İhanet etmek deyince bir Müslüman için ilk olarak “ALLAHA ve RASÜLÜNE İHANET ” akla gelmekte daha sonrada “İÇİMİZDEKİ (TOPLUM) EMİR (YETKİ) SAHİBİ KİMSELERE İHANET bahis mevzuudur. Allah rasülü olan peygamberler, Allaha ihanet etmezler. Yetkilerine uygun davranır ve sınırlarını aşmazlar. Toplumda beraber yaşadığımız emir sahipleri de Allaha ve rasülüne itaat ettikleri sürece “ihanet”ten söz edilemez.

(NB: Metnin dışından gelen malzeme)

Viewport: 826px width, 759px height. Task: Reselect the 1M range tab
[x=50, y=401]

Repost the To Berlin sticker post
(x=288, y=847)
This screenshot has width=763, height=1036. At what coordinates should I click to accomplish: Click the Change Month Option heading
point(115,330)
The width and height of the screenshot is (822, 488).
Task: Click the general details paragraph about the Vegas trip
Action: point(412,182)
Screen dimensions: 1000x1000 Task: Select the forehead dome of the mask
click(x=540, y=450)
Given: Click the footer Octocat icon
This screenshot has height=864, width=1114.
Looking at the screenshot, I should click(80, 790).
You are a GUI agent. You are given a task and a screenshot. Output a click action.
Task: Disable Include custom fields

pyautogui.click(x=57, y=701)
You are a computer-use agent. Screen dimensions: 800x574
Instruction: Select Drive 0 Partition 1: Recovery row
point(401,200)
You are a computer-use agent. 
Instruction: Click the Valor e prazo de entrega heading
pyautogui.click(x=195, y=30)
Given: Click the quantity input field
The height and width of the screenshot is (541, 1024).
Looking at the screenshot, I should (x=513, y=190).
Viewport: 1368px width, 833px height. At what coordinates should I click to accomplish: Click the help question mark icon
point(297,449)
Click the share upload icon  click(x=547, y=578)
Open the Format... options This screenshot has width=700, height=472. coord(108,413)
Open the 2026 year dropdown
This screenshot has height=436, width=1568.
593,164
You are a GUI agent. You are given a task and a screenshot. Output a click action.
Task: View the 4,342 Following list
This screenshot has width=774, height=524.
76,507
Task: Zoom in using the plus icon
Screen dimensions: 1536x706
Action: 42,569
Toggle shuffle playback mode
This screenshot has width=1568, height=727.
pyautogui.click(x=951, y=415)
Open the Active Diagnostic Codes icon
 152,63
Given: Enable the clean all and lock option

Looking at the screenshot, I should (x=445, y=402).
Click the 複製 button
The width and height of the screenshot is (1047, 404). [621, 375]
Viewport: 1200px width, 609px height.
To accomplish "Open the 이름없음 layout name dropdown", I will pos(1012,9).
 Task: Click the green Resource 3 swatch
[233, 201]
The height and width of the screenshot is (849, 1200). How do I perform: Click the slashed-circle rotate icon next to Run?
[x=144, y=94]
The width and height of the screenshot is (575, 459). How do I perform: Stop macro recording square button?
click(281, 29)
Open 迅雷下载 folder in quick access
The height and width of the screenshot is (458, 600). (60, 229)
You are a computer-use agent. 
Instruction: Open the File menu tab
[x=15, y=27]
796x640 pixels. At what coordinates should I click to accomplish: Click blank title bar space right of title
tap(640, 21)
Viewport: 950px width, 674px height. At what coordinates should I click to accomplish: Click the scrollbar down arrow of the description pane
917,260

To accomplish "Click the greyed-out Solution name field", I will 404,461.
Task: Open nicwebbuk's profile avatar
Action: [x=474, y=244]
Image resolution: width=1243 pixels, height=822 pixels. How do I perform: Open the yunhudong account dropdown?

Bu sebeble kur’anda; iman eden,emin olan insanların, Allaha ve peygamberine ihanet etmesi yasaklanmakta ve böyle yapanların “emanete ihanet etmiş olacakları” söylenmektedir..(8/27,71 ) Burada emanet yani güvenilerek insana teslim edilen şey vardır. Bu .da “Allahın vahyi dir.”insan dan, inandığı emin olduğu, şüphesi bulunmadığı ilkeleri koruması, ve bu ilkelere uygun davranması beklenmektedir. Buna yani söz verdiği, sözleştiği hususlara aykırı davranmak “emanetin sahibi Allaha karşı yapılmış bir ihanettir”. Peygambere itaat etmemeklede, Onu görevlendiren Allaha itaat edilmemiş ,ihanet edilmiş olmakta ve Müslümanım (müminim) sözüne aykırı davranılmaktadır.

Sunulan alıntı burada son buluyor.